## ABOUT THIS EXERCISE
Go through the entries below. Copy each line in which "screenshot" appears.

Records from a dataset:
-- -- --

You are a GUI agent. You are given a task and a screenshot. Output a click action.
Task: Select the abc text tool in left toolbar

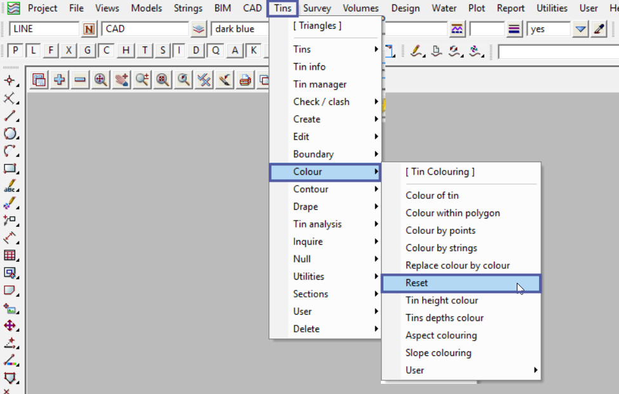[x=10, y=186]
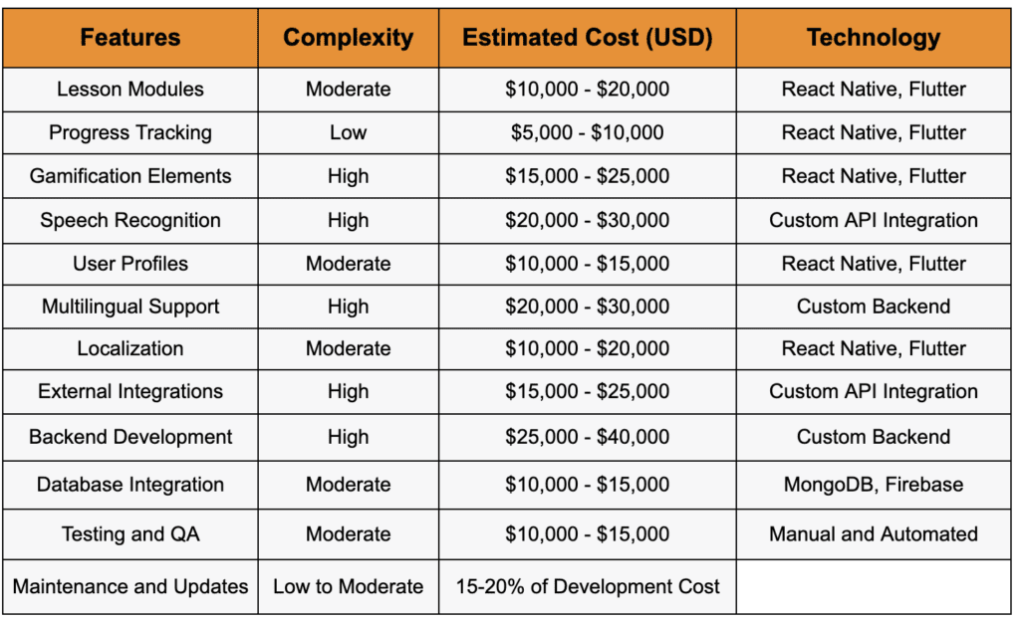Image resolution: width=1020 pixels, height=621 pixels.
Task: Select the Estimated Cost (USD) header
Action: click(x=588, y=39)
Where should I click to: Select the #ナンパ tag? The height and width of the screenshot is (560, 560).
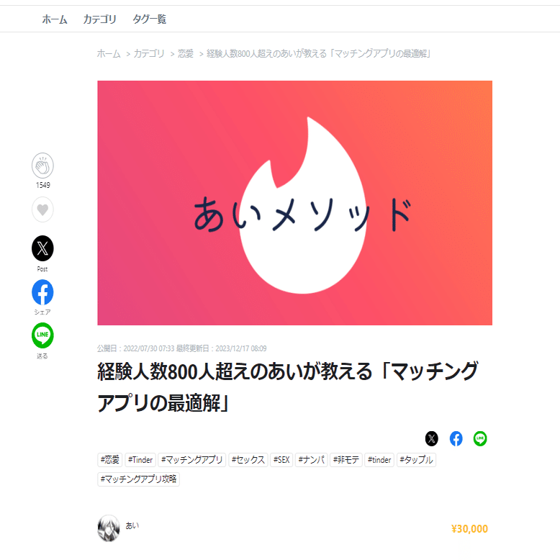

-- -- --

## PROBLEM SOLUTION
You are a GUI agent. You are given a task and a screenshot. Output a click action.
Where should I click to: Select the #ナンパ tag? The height and width of the screenshot is (560, 560).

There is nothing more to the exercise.